## begin Dataset entries

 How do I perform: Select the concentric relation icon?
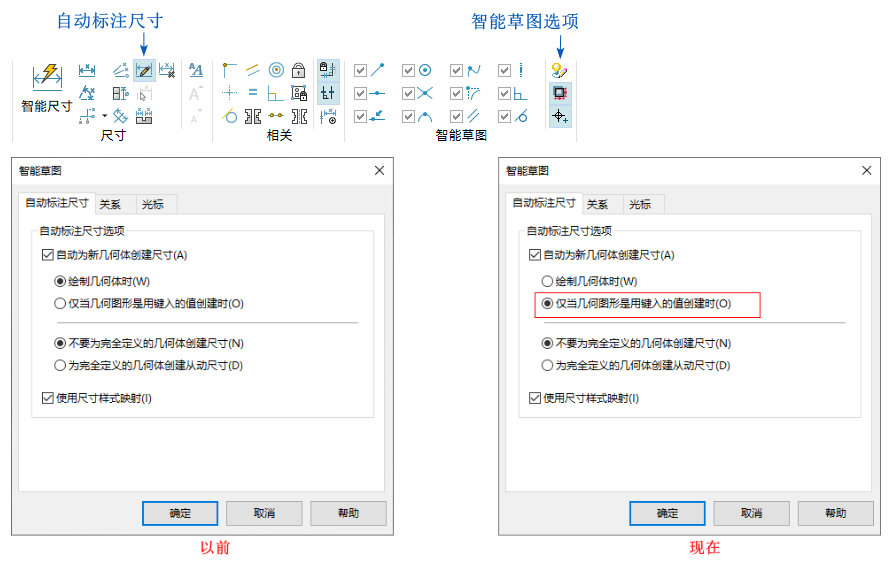click(x=276, y=70)
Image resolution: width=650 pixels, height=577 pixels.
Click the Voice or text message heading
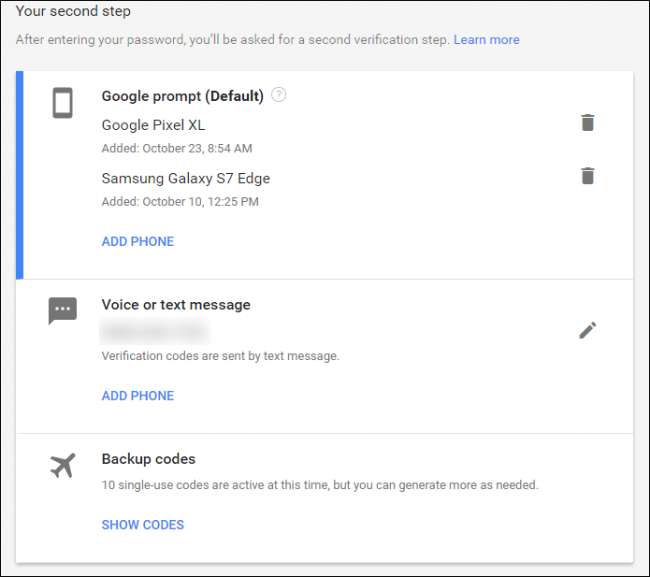tap(176, 305)
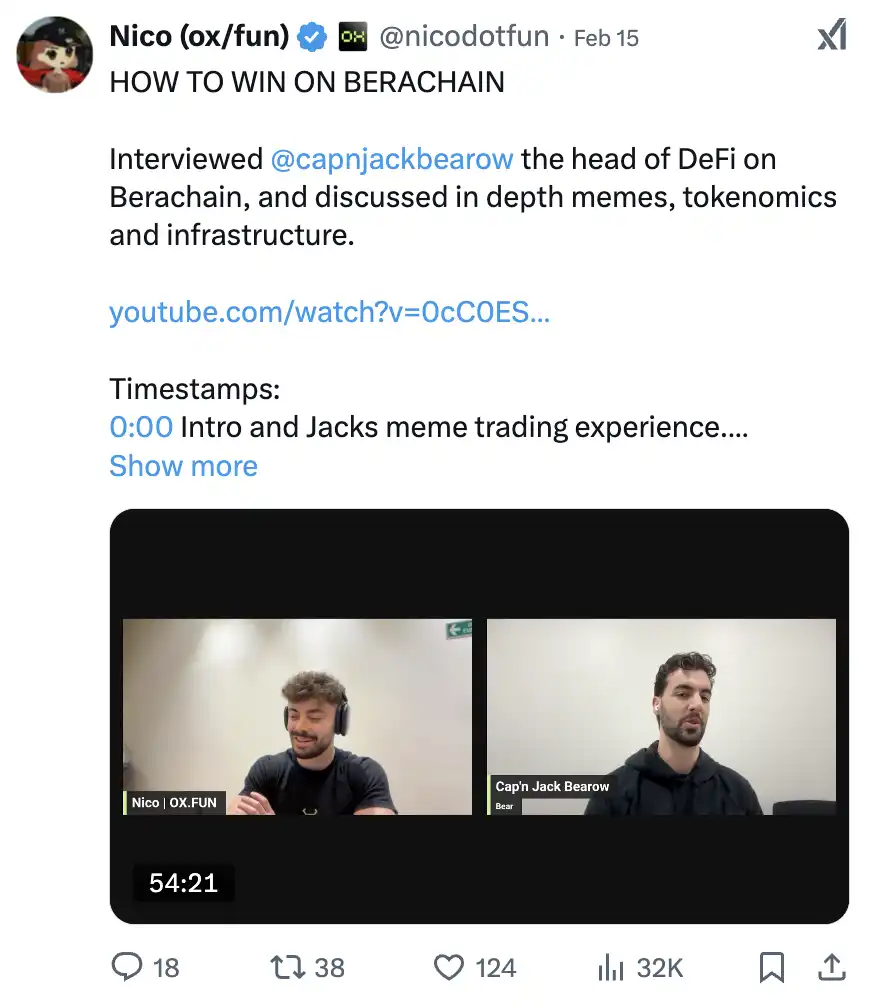
Task: Follow the youtube.com watch link
Action: coord(329,312)
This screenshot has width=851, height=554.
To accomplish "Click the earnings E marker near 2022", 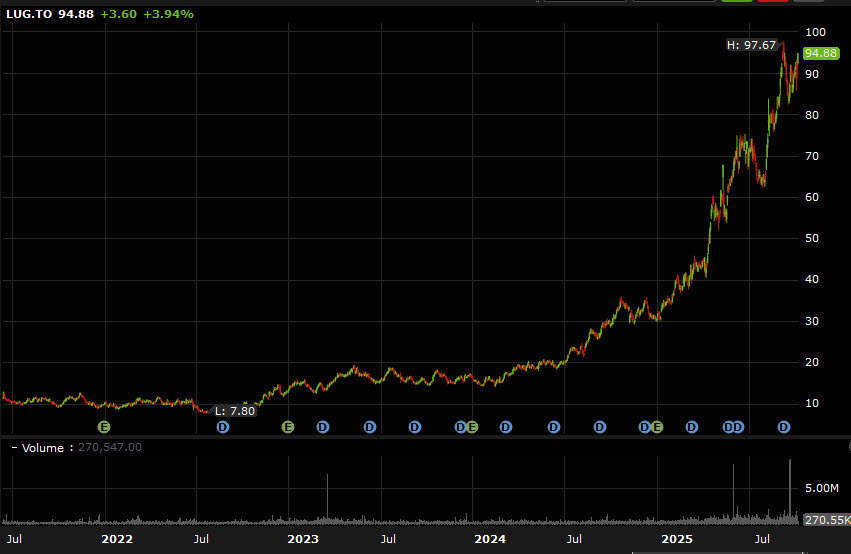I will pos(103,427).
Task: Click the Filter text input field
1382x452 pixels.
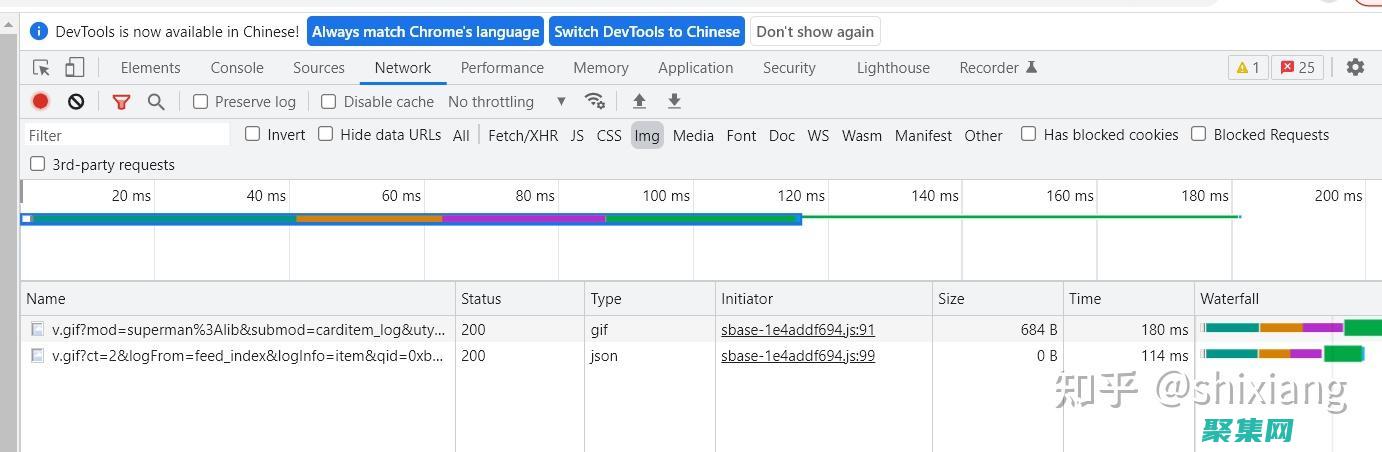Action: click(x=127, y=135)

## end Dataset entries

- [Task directions]:
Rewrite the stretch from "Task: Click the Filter text input field" through the end of the data, changing "Filter" to "Search" and keeping everything else unchanged. Omit the pictures from your output.

- [Written solution]:
Task: Click the Search text input field
1382x452 pixels.
Action: click(x=127, y=135)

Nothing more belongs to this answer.